Re: Continuing instability in insert-conflict-specconflict test

From: Tom Lane <tgl(at)sss(dot)pgh(dot)pa(dot)us>
To: Noah Misch <noah(at)leadboat(dot)com>
Cc: Andres Freund <andres(at)anarazel(dot)de>, pgsql-hackers(at)lists(dot)postgresql(dot)org
Subject: Re: Continuing instability in insert-conflict-specconflict test
Date: 2021-06-13 20:48:48
Message-ID: 130167.1623617328@sss.pgh.pa.us
Views: Raw Message | Whole Thread | Download mbox | Resend email
Thread:
Lists: pgsql-hackers

Noah Misch <noah(at)leadboat(dot)com> writes:
> The test material added in commit 43e0841 continues to yield buildfarm
> failures.

Yeah. It's only a relatively small fraction of the total volume of
isolation-test failures, so I'm not sure it's worth expending a
whole lot of effort on this issue by itself.

> On Tue, Aug 25, 2020 at 12:04:41PM -0400, Tom Lane wrote:
>> I think what we have to do to salvage this test is to get rid of the
>> use of NOTICE outputs, and instead have the test functions insert
>> log records into some table, which we can inspect after the fact
>> to verify that things happened as we expect.

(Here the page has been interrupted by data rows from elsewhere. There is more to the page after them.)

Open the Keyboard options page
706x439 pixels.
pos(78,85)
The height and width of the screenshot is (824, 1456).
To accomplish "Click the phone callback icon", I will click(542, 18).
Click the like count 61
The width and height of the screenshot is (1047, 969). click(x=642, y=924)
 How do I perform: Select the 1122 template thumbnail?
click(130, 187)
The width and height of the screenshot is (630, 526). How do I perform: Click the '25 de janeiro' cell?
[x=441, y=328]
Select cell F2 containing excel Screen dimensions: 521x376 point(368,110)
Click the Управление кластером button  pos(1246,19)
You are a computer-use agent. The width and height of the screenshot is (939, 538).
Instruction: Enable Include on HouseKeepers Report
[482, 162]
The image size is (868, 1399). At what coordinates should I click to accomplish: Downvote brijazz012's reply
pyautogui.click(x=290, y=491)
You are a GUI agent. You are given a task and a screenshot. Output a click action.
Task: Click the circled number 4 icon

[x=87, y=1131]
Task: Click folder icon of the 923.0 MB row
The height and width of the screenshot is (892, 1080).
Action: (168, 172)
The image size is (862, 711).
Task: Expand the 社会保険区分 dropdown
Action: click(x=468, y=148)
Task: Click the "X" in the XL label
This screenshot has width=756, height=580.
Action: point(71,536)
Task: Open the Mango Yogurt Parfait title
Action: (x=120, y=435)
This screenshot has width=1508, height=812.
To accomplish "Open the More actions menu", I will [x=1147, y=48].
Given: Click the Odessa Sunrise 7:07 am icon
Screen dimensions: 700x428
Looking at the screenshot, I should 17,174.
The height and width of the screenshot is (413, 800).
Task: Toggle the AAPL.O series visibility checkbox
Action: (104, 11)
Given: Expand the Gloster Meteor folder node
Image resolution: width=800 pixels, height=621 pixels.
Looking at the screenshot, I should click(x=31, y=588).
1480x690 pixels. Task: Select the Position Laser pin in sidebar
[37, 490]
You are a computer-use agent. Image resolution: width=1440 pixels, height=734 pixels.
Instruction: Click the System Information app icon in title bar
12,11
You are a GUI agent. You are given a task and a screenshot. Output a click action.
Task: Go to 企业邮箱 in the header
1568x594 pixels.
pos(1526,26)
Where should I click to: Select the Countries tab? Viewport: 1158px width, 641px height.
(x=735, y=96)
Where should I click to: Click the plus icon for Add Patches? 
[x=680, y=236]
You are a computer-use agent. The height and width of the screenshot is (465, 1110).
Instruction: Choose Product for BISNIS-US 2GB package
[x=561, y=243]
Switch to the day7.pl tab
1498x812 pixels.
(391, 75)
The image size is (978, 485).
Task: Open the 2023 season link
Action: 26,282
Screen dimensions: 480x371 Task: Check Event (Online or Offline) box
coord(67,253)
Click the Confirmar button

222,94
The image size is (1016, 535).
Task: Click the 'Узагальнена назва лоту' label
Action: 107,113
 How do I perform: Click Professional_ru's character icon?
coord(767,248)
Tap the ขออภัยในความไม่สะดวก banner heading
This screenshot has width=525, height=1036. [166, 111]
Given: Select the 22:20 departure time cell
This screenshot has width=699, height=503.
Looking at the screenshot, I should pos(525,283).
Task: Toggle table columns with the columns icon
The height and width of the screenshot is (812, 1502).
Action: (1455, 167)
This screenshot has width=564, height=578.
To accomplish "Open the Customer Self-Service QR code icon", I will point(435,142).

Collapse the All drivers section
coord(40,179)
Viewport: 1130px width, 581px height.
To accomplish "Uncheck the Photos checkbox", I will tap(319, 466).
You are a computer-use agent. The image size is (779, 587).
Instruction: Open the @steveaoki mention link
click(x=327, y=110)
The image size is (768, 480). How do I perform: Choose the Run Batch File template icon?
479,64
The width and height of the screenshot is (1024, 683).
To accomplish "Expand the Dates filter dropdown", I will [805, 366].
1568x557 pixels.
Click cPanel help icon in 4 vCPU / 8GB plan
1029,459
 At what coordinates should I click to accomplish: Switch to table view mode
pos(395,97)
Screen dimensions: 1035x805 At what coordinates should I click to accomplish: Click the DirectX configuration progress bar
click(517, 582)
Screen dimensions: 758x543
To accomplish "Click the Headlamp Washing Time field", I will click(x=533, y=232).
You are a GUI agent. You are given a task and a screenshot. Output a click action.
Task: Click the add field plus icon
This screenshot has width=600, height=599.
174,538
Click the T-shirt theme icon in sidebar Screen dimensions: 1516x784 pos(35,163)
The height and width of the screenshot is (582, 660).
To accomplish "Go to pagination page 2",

> That sounds promising. Are those messages important for observing server
> bugs, or are they for debugging/modifying the test itself? If the latter, one
> could just change the messages to LOG.

I think they are important, because they show that the things we expect
to happen occur when we expect them to happen.

I experimented with replacing the RAISE NOTICEs with INSERTs, and ran
into two problems:

1. You can't do an INSERT in an IMMUTABLE function. This is easily
worked around by putting the INSERT in a separate, volatile function.
That's cheating like mad of course, but so is the rest of the stuff
this test does in "immutable" functions.

2. The inserted events don't become visible from the outside until the
respective session commits. This seems like an absolute show-stopper.
After the fact, we can see that the events happened in the expected
relative order; but we don't have proof that they happened in the right
order relative to the actions visible in the test output file.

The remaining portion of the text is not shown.